Monday, July 20, 2009

Individuals

I'm back on blogger, probably for as sparse a time as I have been in the last four years but I feel really wrecked emotionally today so I reset my password and climbed back on the feeling sorry for myself bandwagon.

I hate my job. I hate that I'm a hypocrite and that I have ranted about human wastes of air and space and now I have become one. I've always said that the relationships you have and the people that you really connect to equate to the mark you leave in the world. Yet I've wrestled my circle of people down to a mere few. I mean having a few people around that matter to you is more important than constantly being part of a meaningless crowd but,...I shouldn't have let so many people that mean something to me slip away so easily. People are worth more than that. I mean I hope that I am. ugh

A pound of flesh for paradise....these are lyrics that wreck my mind. In many ways. I read this and interpret it as, all the pieces of yourself that you have to sacrifice to have something you think is ideal. Utopian. Right. I don't know and I'm sure that no one will understand but, I've lost many soul appendages In the last nine years.
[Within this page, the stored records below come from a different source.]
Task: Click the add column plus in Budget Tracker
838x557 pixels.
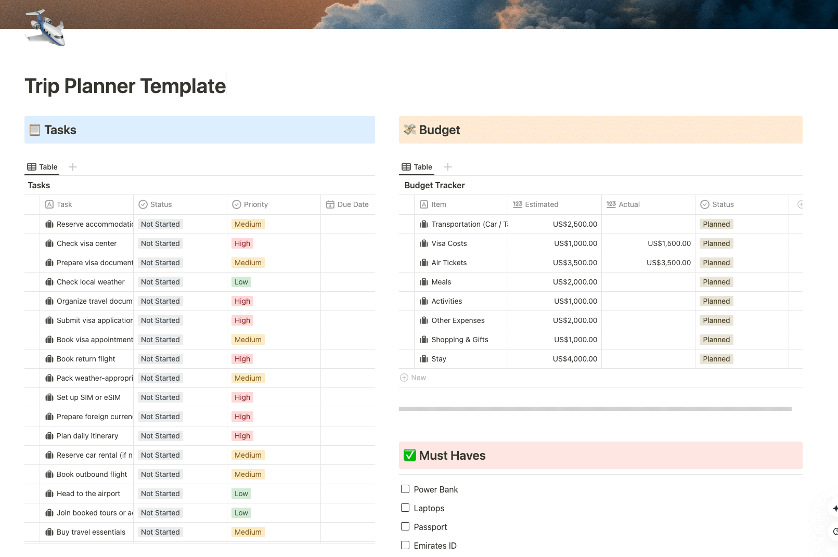Action: (x=800, y=204)
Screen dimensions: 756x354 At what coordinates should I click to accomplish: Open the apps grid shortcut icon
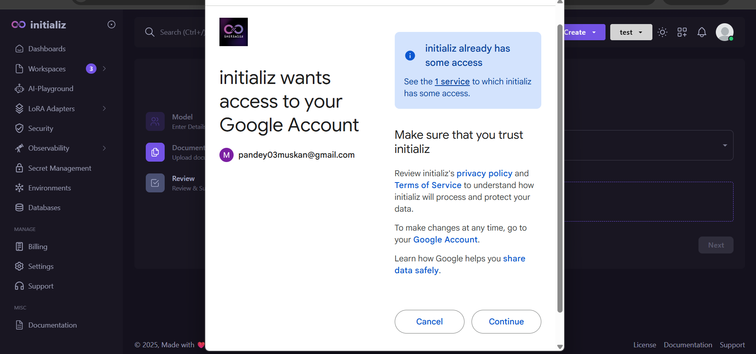682,32
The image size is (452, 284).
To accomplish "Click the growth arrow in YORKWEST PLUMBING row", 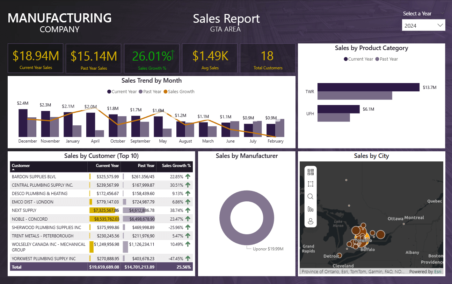I will (x=188, y=258).
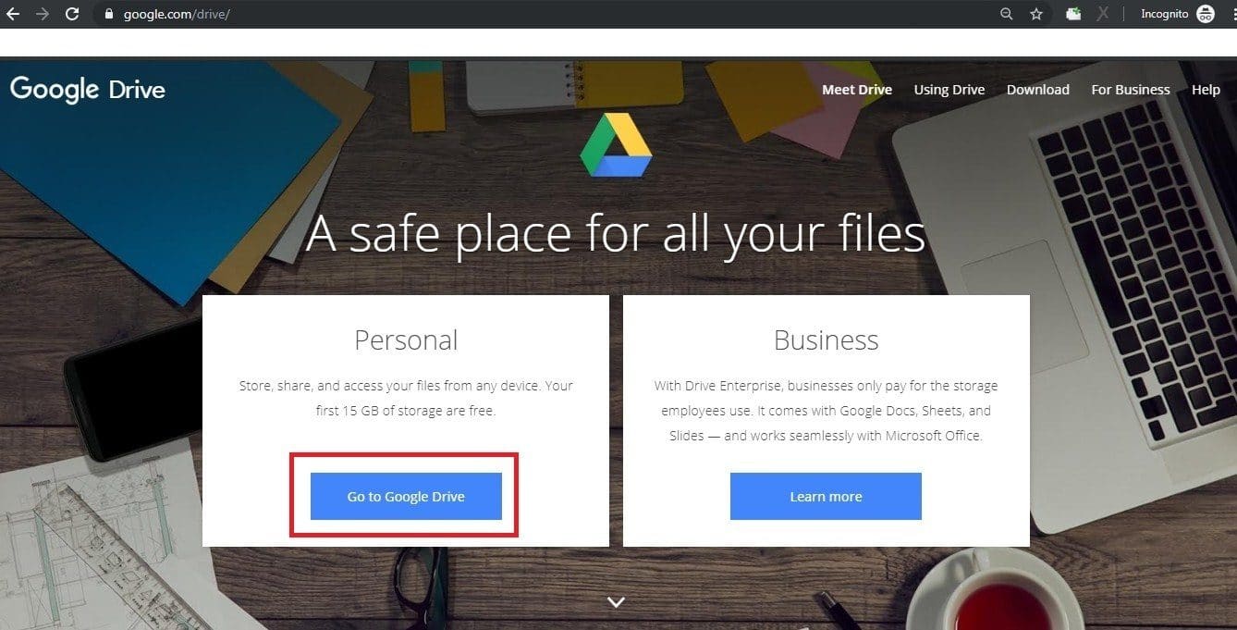This screenshot has width=1237, height=630.
Task: Open the zoom magnifier icon in address bar
Action: tap(1007, 14)
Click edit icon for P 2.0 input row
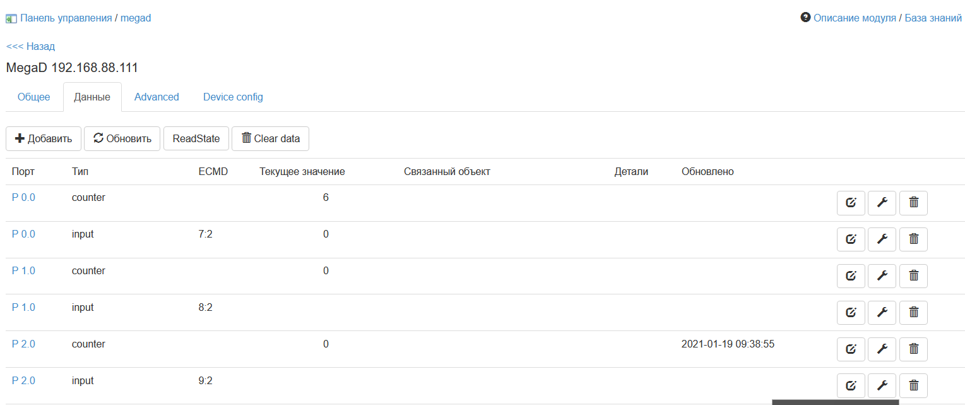 click(851, 386)
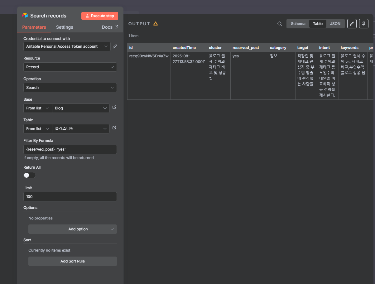Click the Filter By Formula input field
This screenshot has width=375, height=284.
(70, 149)
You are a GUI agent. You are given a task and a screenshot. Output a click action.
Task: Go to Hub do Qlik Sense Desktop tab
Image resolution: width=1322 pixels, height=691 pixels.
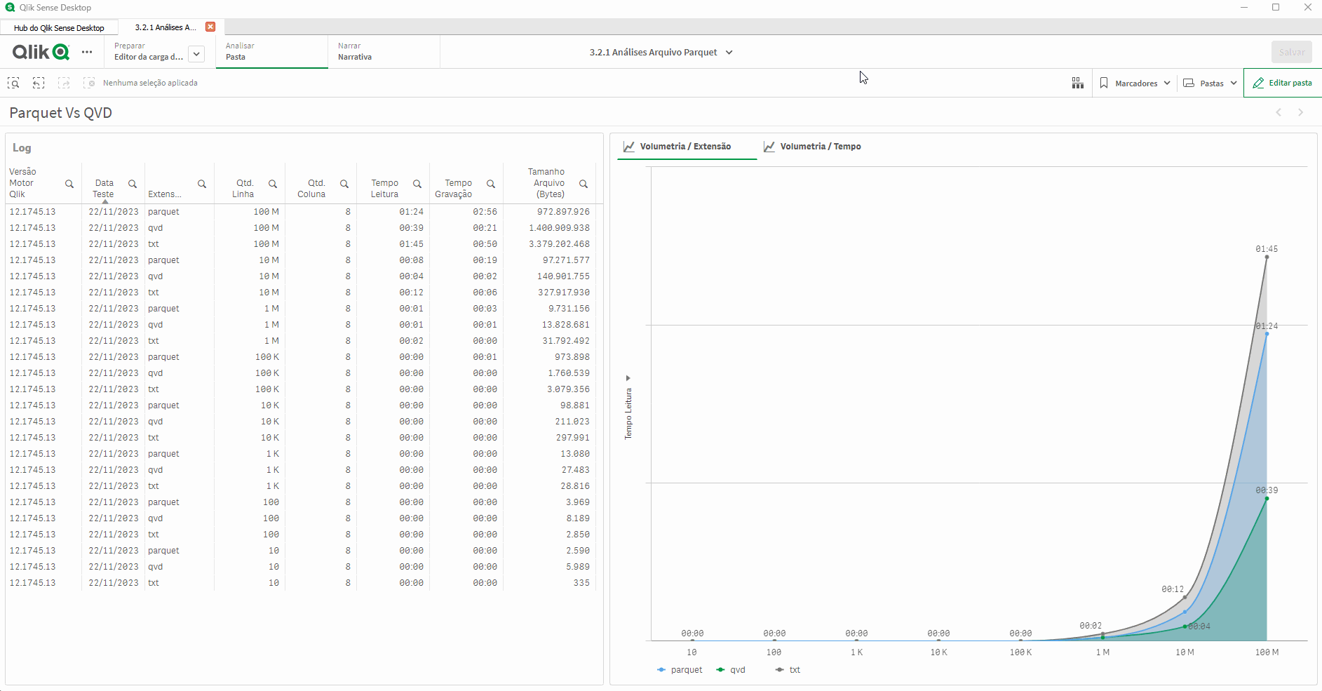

I've given pieces of myself away, exchanged them for things that I thought would be better. I'm just like any other person in the search for their true self.  Suppression of parts of yourself gains you entry to other worlds. When you want to leave you can't seem to pull them back up to the surface.

I want to be a better me. I want to be a better friend, I want to have more friends. I want to have more of myself back. I want to be a better lover. I want you to want me....I want me to want me back again. I just want.....but don't we all. 

2 comments:

Unknown said...

love.

Anonymous said...

Rather, love. That last one was my work email. Alas. Are you free this Thursday at all?